Page excerpt.
········
Overall Accuracy: 0.92

Looks good! This is similar performance to what we saw in the random forests.

3) Third algorithm: neural network

Finally, let's jump on the hype wagon and throw neural networks at our problem.

Neural networks (NNs) represent a different way of thinking about machine learning algorithms. A great place to start learning about neural networks and deep learning is this resource. Briefly, NNs are composed of multiple layers of artificial neurons, which individually are simple processing units that weigh up input data. Together, layers of neurons can work together to compute some very complex functions of the data, which in turn can make excellent predictions. You may be aware of some of the crazy results that NN research has recently achieved.

Here, we train a shallow, fully-connected, feedforward neural network on the spam dataset. Other types of neural network implementations in scikit are available here. The hyperparameters we optimize here are the overall architecture (number of neurons in each layer and the number of layers) and the learning rate (which controls how quickly the parameters in our network change during the training phase; see gradient descent and backpropagation).


In [12]:
from multilayer_perceptron import multilayer_perceptron

# Search for good hyperparameter values
# Specify values to grid search over
layer_size_range = [(3,2),(10,10),(2,2,2),10,5] # different networks shapes
learning_rate_range = np.linspace(.1,1,3)
········
Records supplied.
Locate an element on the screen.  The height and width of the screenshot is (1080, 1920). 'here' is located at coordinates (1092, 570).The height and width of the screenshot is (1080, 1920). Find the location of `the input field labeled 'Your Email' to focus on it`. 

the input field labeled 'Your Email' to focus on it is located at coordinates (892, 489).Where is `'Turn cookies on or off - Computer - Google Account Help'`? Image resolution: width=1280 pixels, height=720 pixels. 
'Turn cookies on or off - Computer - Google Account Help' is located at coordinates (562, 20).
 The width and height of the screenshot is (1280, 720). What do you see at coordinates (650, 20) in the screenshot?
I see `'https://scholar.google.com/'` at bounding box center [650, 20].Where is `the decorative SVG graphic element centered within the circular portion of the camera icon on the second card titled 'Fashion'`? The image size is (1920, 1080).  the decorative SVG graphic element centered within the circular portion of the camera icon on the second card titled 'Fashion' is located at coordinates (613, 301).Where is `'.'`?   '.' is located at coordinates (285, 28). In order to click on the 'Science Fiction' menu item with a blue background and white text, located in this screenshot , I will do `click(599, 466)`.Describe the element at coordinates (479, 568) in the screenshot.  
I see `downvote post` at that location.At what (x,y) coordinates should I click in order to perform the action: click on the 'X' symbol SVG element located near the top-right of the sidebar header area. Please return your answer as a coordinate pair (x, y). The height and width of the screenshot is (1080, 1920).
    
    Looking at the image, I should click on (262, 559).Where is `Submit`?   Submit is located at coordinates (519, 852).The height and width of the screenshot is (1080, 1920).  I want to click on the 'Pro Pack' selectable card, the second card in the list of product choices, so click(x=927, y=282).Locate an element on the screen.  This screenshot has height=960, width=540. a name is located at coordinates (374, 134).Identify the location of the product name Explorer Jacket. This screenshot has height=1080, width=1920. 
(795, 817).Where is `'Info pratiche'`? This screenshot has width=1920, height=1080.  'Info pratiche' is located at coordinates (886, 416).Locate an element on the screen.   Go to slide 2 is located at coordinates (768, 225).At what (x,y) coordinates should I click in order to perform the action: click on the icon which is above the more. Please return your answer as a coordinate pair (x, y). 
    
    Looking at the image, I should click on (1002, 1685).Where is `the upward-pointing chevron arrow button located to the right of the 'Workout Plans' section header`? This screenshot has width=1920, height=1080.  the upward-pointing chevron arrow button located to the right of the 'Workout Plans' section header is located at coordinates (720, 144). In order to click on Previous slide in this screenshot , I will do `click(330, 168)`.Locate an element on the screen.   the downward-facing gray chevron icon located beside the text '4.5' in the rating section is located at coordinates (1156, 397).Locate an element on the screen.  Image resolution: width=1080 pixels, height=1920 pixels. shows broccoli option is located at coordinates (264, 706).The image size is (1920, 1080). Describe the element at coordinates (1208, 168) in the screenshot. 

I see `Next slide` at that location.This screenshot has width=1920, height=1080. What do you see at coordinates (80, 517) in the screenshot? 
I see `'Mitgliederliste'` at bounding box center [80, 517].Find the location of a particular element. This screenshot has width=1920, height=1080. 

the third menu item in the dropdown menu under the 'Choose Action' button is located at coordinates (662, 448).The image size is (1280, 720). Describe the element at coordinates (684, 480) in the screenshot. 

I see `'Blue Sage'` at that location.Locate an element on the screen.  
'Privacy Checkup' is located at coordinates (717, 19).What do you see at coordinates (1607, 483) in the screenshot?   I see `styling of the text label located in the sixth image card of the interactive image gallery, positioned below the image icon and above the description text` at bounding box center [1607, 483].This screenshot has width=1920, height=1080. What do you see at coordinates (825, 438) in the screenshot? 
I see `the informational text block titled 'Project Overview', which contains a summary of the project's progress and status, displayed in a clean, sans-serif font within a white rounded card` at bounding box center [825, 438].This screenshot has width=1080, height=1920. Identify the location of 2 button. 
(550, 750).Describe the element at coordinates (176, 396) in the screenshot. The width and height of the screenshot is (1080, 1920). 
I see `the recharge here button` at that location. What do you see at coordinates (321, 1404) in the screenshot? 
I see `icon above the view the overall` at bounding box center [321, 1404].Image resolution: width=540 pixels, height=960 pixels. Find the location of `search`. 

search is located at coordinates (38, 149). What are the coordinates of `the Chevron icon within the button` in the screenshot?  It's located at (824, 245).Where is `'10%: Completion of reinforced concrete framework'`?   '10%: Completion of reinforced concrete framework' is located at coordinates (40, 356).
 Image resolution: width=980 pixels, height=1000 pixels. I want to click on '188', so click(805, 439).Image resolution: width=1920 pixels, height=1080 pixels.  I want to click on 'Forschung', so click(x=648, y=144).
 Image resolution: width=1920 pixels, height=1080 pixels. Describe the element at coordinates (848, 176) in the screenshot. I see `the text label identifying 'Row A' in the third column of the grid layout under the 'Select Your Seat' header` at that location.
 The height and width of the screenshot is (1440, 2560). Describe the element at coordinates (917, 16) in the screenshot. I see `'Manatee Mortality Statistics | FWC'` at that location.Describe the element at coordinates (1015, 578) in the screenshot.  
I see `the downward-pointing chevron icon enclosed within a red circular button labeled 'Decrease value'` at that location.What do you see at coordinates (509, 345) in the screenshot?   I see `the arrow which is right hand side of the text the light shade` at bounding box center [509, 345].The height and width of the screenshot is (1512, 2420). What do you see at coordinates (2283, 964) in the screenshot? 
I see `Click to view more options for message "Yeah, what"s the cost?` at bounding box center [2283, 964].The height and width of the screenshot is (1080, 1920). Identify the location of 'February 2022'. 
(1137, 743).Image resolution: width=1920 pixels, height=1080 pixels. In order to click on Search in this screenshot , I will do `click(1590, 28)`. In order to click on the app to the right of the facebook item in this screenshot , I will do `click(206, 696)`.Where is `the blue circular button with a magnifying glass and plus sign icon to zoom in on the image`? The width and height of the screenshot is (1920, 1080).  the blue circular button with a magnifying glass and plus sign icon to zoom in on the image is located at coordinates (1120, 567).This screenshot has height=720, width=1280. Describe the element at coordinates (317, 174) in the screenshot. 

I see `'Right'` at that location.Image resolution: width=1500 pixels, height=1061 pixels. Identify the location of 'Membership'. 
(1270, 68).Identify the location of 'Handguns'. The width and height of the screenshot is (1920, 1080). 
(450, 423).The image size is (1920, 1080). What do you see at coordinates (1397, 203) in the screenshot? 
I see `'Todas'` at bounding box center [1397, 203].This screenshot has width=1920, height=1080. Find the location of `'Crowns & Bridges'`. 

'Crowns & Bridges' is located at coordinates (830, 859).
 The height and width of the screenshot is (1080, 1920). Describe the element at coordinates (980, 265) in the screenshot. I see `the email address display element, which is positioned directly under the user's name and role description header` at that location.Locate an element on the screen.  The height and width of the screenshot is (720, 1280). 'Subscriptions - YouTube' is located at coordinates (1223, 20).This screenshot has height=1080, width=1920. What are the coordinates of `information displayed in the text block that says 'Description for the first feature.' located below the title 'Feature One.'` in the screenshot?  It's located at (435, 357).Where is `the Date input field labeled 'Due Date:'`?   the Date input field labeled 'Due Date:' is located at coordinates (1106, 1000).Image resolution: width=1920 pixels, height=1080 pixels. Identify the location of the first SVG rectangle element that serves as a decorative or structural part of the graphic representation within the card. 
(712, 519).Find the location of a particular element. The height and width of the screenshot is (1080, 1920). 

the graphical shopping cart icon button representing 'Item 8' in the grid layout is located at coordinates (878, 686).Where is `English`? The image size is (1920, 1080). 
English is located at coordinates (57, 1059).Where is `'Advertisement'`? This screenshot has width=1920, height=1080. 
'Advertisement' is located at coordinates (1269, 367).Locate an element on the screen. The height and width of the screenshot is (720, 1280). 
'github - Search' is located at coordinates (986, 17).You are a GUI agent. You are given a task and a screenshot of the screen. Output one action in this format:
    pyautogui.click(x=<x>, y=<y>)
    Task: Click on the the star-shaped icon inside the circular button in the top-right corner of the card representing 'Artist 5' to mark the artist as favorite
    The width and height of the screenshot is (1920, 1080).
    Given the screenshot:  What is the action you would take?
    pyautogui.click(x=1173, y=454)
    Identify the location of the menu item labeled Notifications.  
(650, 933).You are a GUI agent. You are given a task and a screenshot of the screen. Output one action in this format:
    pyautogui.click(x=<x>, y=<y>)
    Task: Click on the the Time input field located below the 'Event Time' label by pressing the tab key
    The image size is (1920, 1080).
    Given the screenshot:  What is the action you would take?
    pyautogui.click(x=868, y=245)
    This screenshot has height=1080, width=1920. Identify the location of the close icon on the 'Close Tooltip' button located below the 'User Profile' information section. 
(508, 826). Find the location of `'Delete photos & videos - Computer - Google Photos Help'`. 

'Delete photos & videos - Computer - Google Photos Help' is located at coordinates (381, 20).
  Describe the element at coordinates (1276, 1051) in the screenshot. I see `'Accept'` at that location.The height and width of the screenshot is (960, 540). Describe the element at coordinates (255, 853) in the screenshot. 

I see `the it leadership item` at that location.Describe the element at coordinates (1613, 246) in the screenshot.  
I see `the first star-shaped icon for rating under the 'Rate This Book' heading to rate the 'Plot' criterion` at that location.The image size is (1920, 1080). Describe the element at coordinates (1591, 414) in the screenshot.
········
Aim of the exercise. Continue the spam-classification tutorial from its last line, the learning_rate_range assignment.

Response.
hyperparameters = [{'hidden_layer_sizes': layer_size_range, 'learning_rate_init': learning_rate_range}]

# Grid search using cross-validation
grid = GridSearchCV(multilayer_perceptron.MultilayerPerceptronClassifier(), param_grid=hyperparameters, cv=10)
grid.fit(XTrain, yTrain)

# Output best hyperparameter values
best_size    = grid.best_params_['hidden_layer_sizes']
best_best_lr = grid.best_params_['learning_rate_init']

# Train neural network and output predictions
nnet = multilayer_perceptron.MultilayerPerceptronClassifier(hidden_layer_sizes=best_size, learning_rate_init=best_best_lr)
nnet.fit(XTrain, yTrain)
NN_predictions = nnet.predict(XTest)

print metrics.classification_report(yTest, NN_predictions)
print "Overall Accuracy:", round(metrics.accuracy_score(yTest, NN_predictions),2)


             precision    recall  f1-score   support

         no       0.95      0.92      0.93       170
        yes       0.84      0.89      0.86        80

avg / total       0.91      0.91      0.91       250

Overall Accuracy: 0.91

Looks like this neural network (given this dataset, architecture, and hyperparameterisation) is doing slightly worse on the spam dataset. That's okay, it could still be picking up on a signal that the random forest and SVM weren't.

Machine learning algorithns... ensemble!

4) Majority vote on classifications


In [153]:
# here's a rough solution

import collections

# stick all predictions into a dataframe
predictions = pd.DataFrame(np.array([RF_predictions, SVM_predictions, NN_predictions])).T
predictions.columns = ['RF', 'SVM', 'NN']
predictions = pd.DataFrame(np.where(predictions=='yes', 1, 0), 
                           columns=predictions.columns, 
                           index=predictions.index)

# initialise empty array for holding predictions
ensembled_predictions = np.zeros(shape=yTest.shape)

# majority vote and output final predictions
for test_point in range(predictions.shape[0]):
    predictions.iloc[test_point,:]
    counts = collections.Counter(predictions.iloc[test_point,:])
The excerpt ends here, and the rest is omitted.